## Records for processing:
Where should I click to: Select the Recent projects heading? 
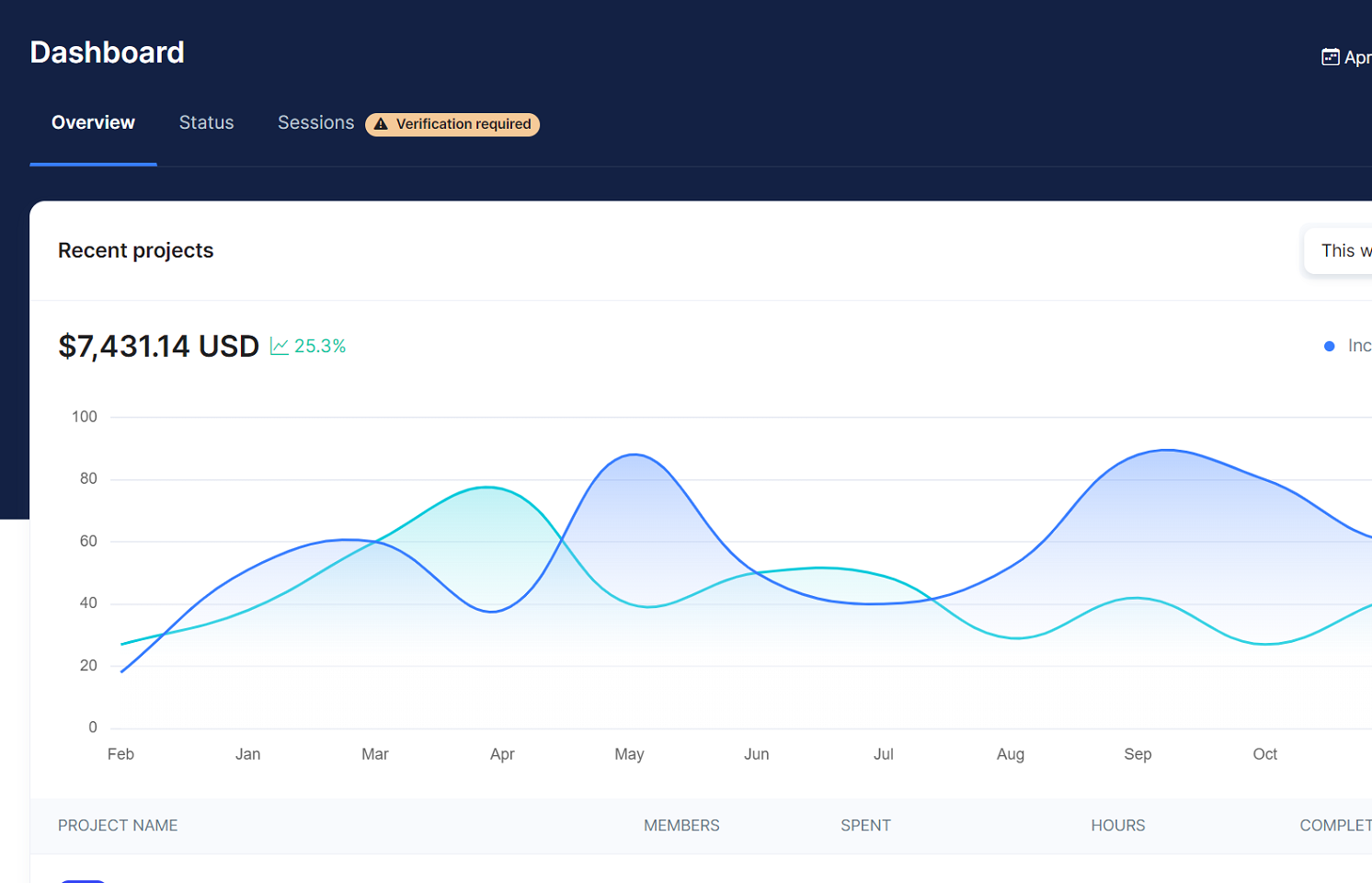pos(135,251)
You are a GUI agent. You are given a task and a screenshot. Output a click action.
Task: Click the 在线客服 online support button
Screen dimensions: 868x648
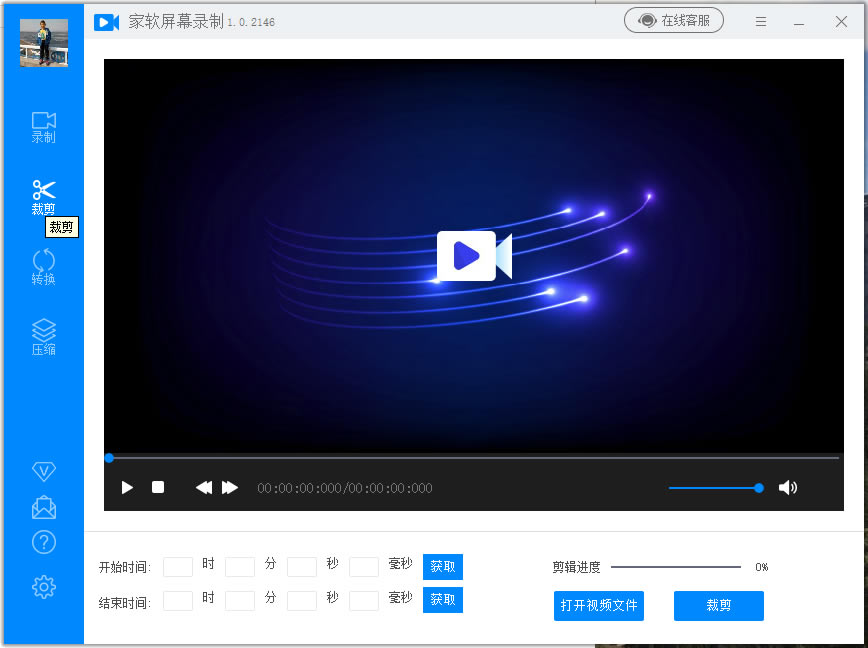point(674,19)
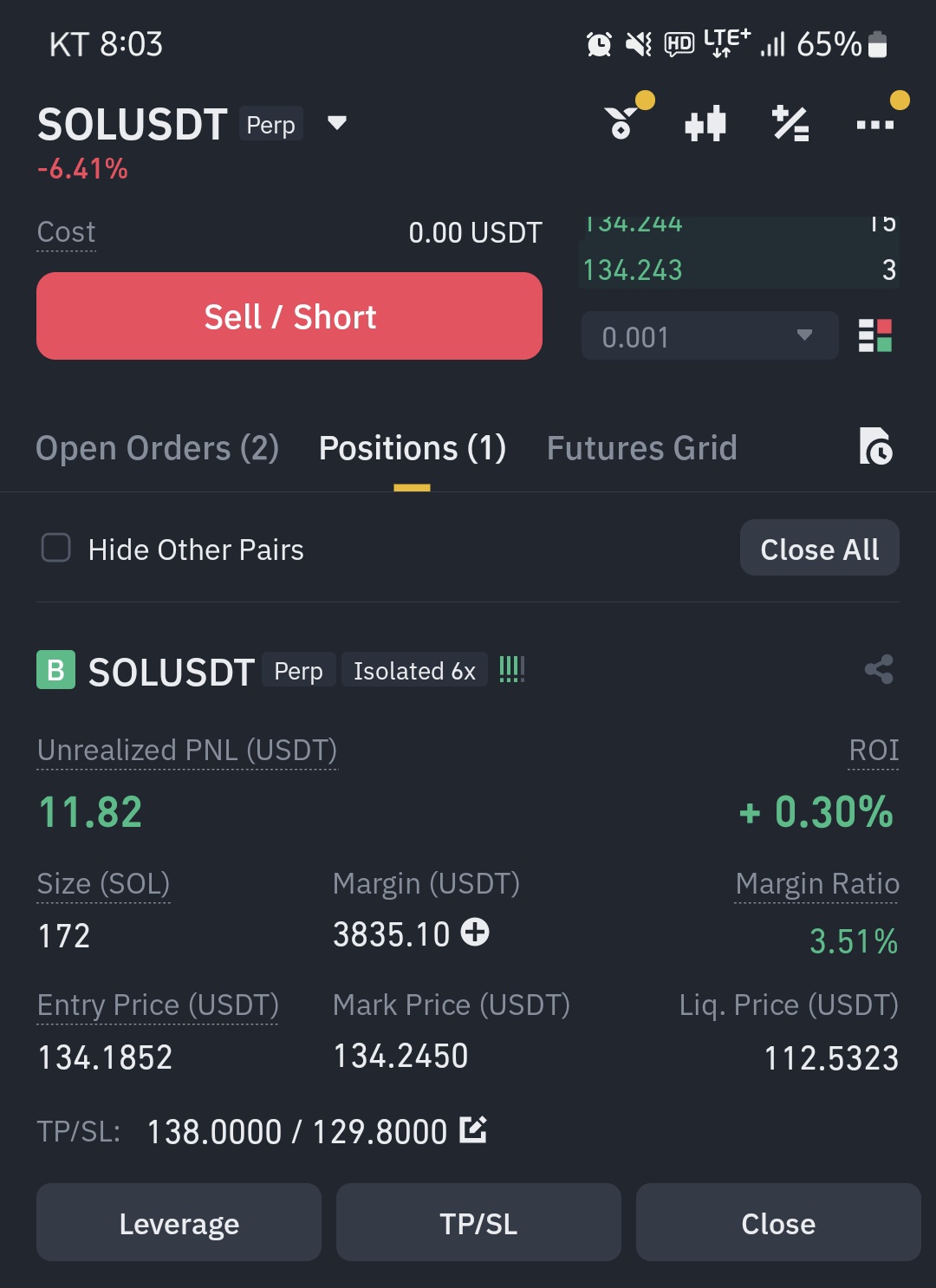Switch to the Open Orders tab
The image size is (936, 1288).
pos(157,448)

* * *

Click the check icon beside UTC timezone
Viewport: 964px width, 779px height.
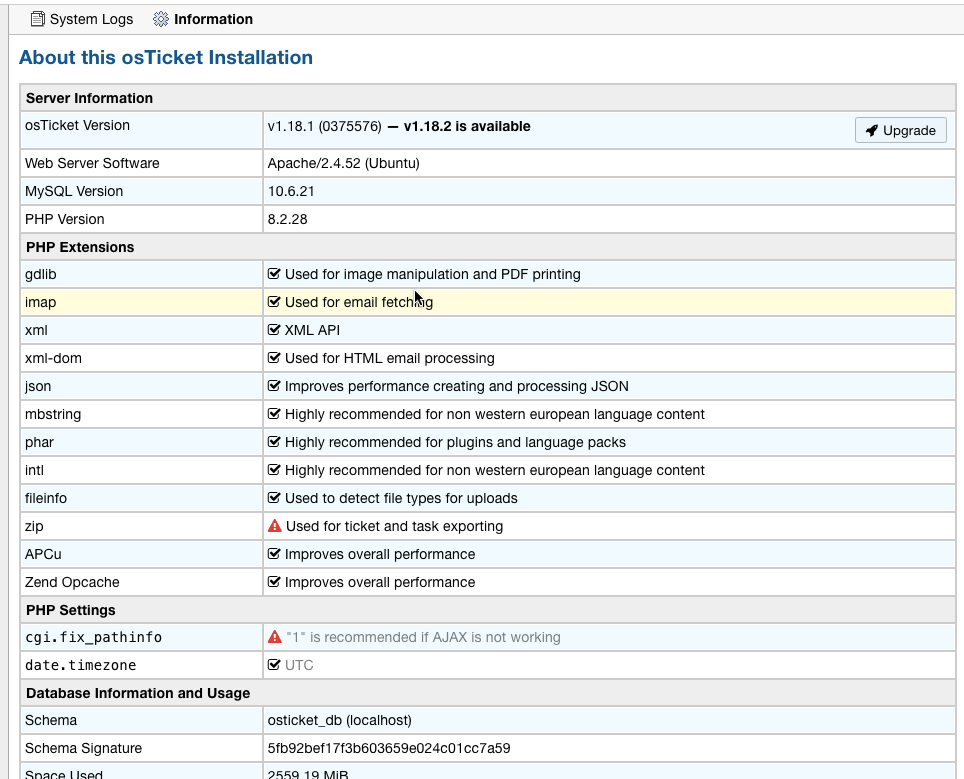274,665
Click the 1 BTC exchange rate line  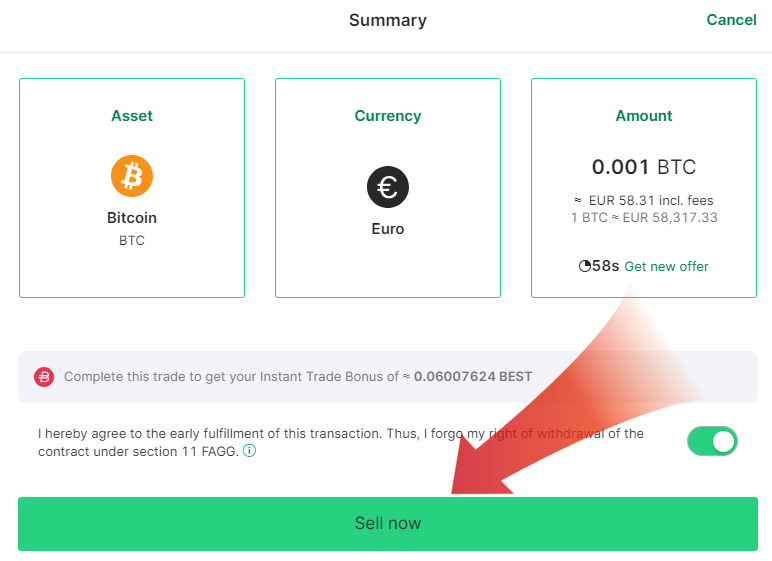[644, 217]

## Given exercise:
Can you transcribe the lines word for word, starting at the one containing "Where should I" and ending at the one containing "pos(157,448)", with both of those included and the pictures left out?

## Solution for this problem:
Where should I click to: Select the Recent projects heading? 
pos(135,251)
You are a GUI agent. You are given a task and a screenshot. Output a click action.
Task: Click the 在线客服 online support button
Screen dimensions: 868x648
point(674,19)
Switch to the Open Orders tab
The image size is (936, 1288).
pos(157,448)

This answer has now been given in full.